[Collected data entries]

Content starts

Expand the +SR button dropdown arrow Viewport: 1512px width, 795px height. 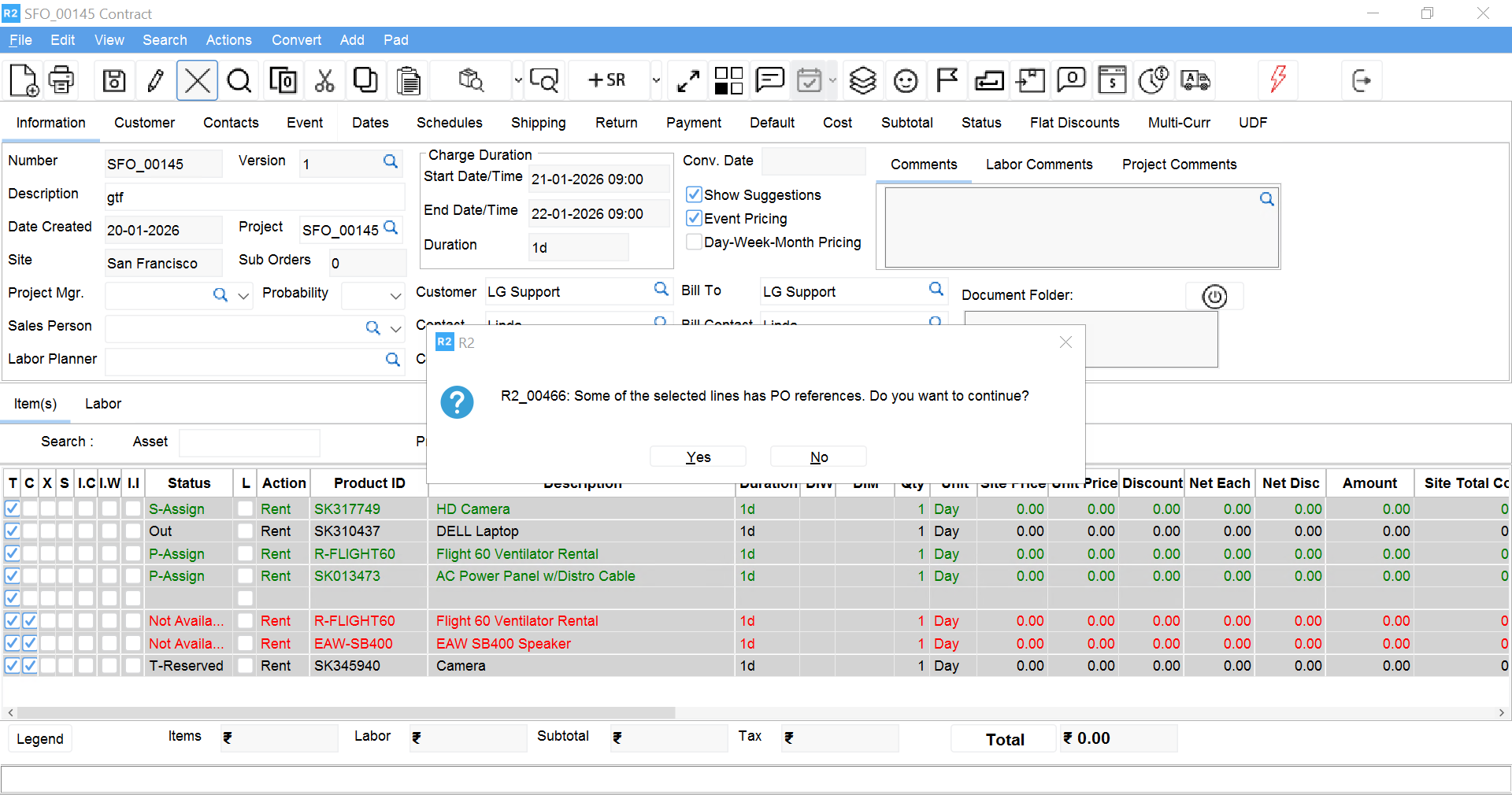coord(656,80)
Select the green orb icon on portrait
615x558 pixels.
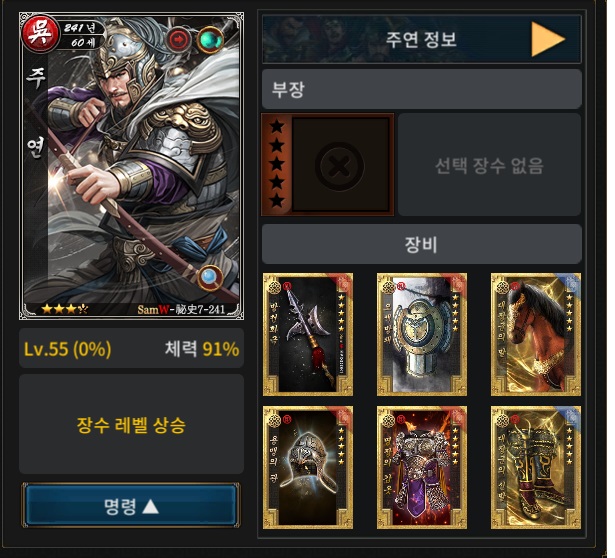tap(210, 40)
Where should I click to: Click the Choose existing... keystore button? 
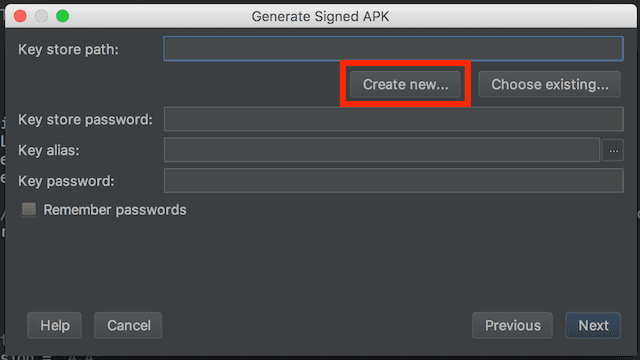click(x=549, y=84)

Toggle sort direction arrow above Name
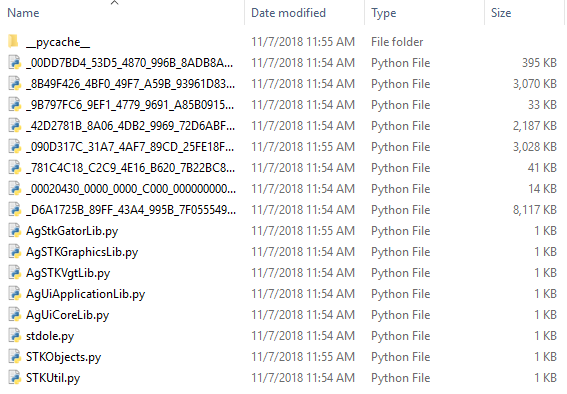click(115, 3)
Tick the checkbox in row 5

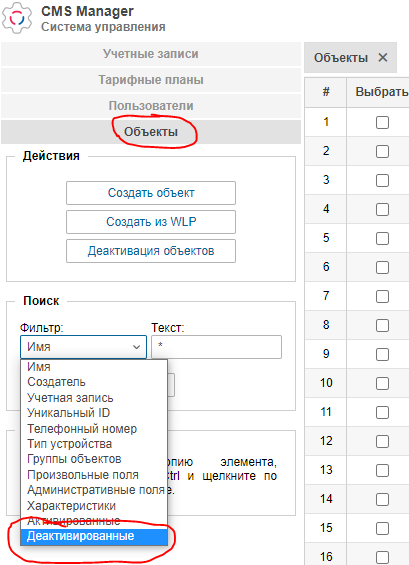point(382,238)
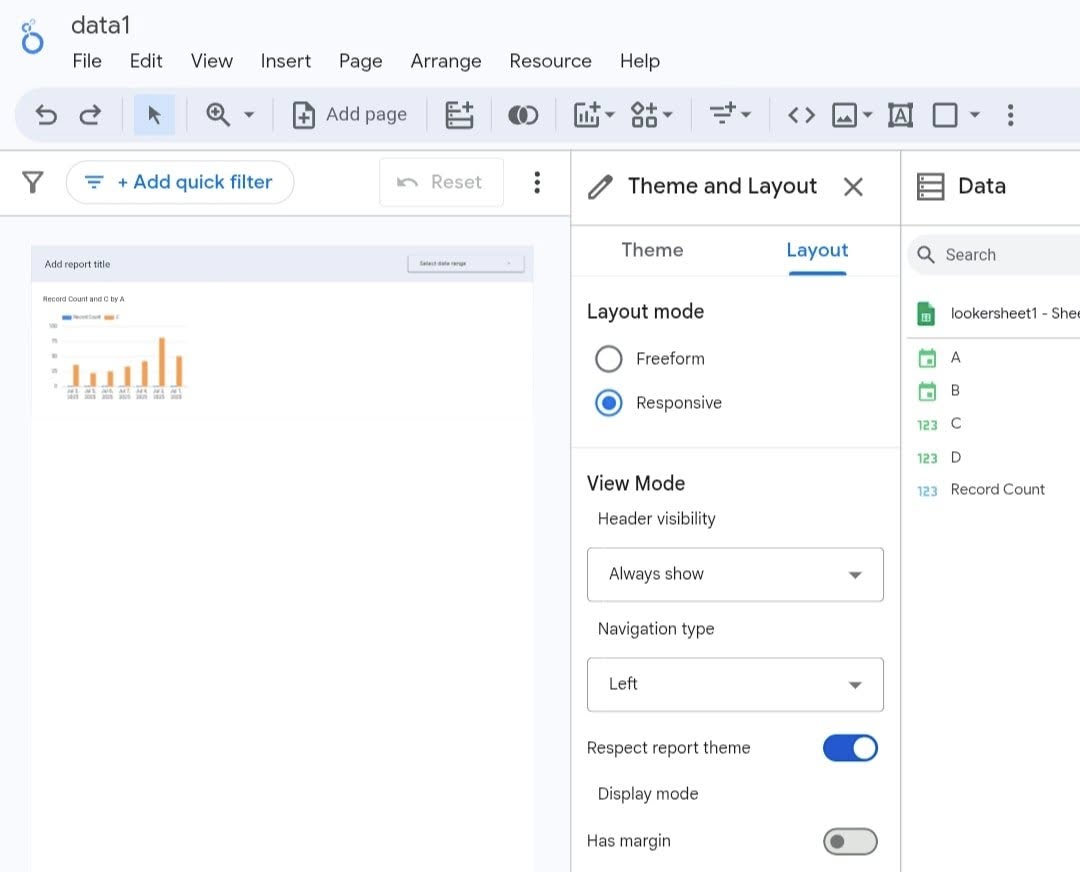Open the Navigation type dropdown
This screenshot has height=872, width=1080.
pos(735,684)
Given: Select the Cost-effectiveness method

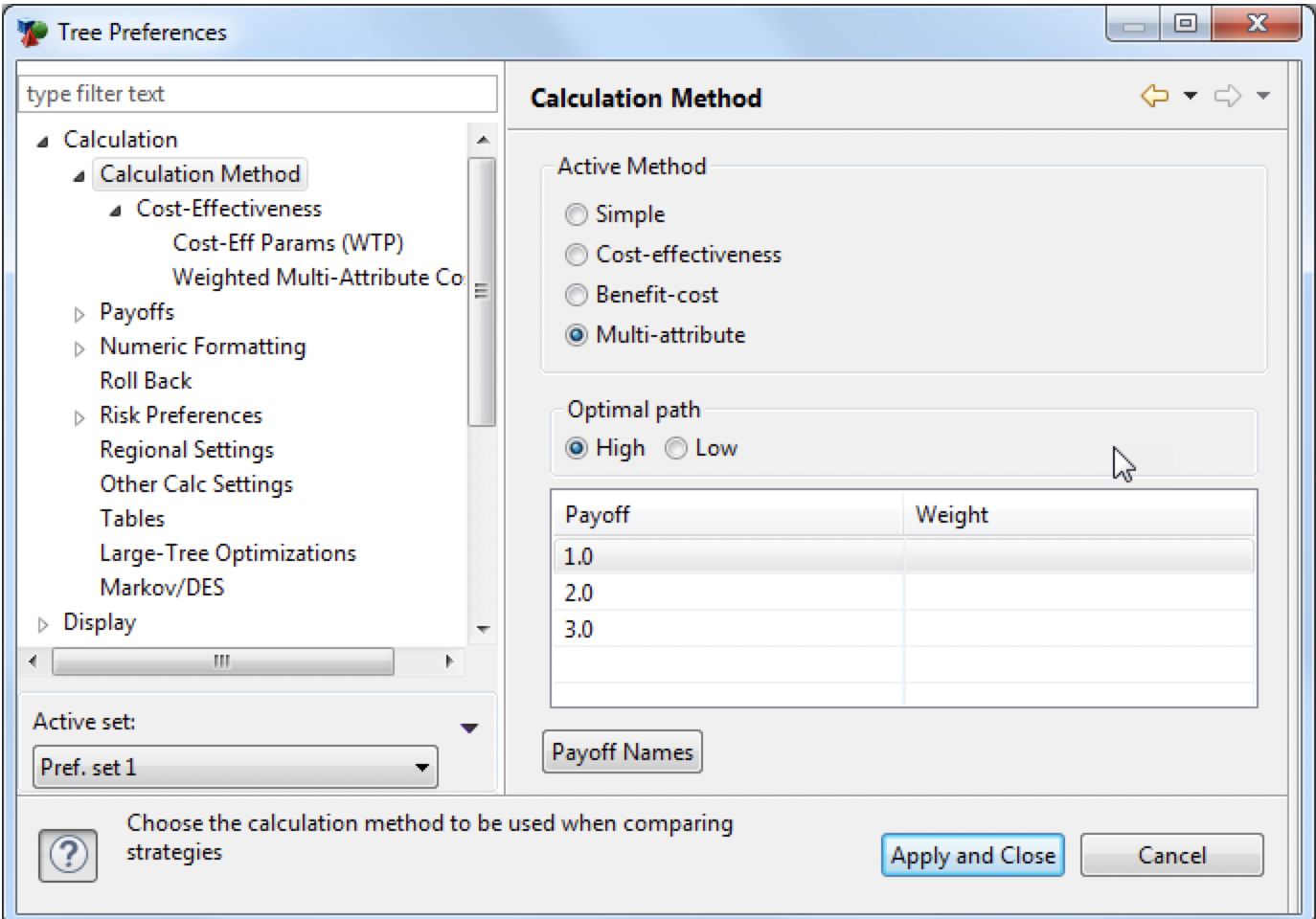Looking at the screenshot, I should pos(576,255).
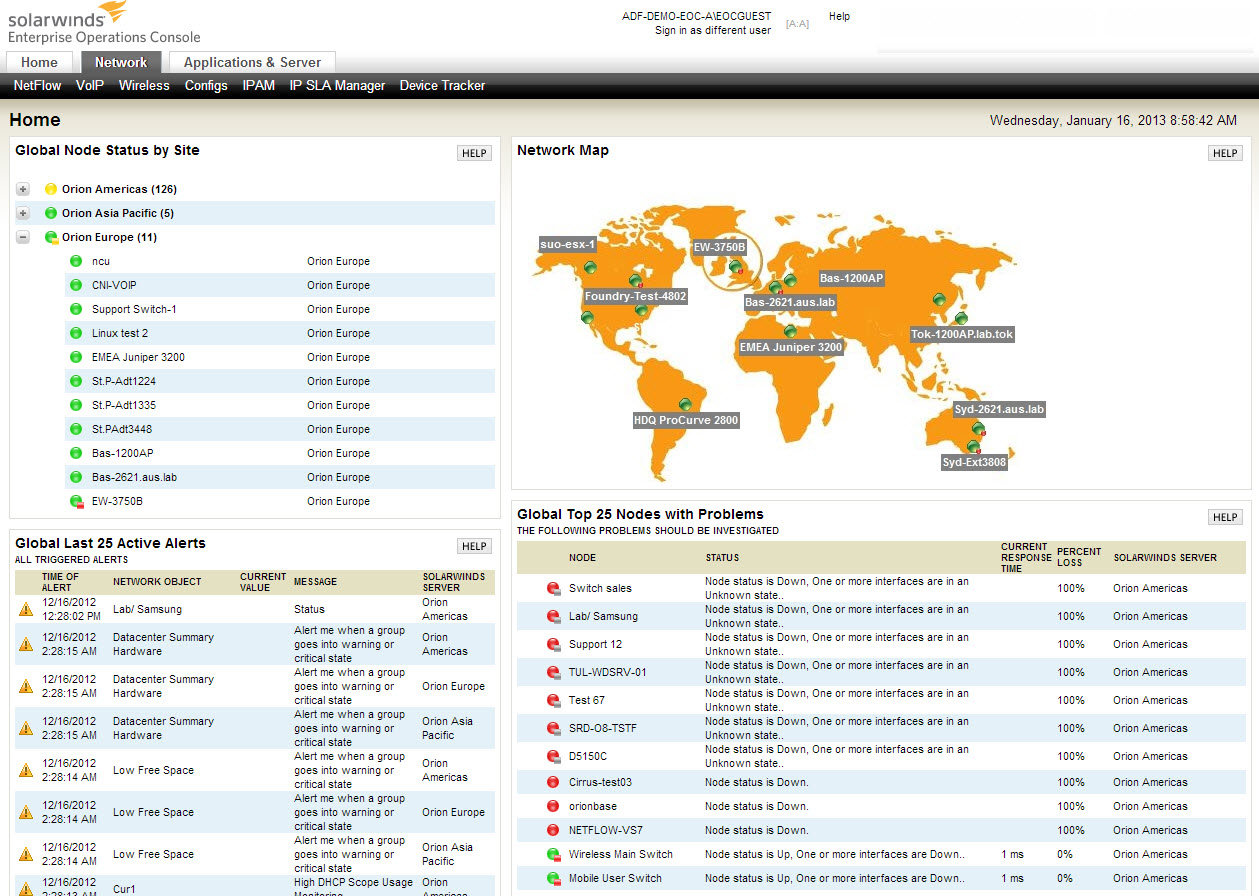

Content ends

* **Task description**: The range to transcribe runs from the line holding "Toggle sort direction arrow above Name" through the final line of the data above; copy it exactly and exclude the pictures.

* **Completed task**:
Toggle sort direction arrow above Name
click(115, 3)
Tick the checkbox in row 5

point(382,238)
Open the Navigation type dropdown
This screenshot has height=872, width=1080.
pos(735,684)
Given: Select the Cost-effectiveness method

Looking at the screenshot, I should pos(576,255).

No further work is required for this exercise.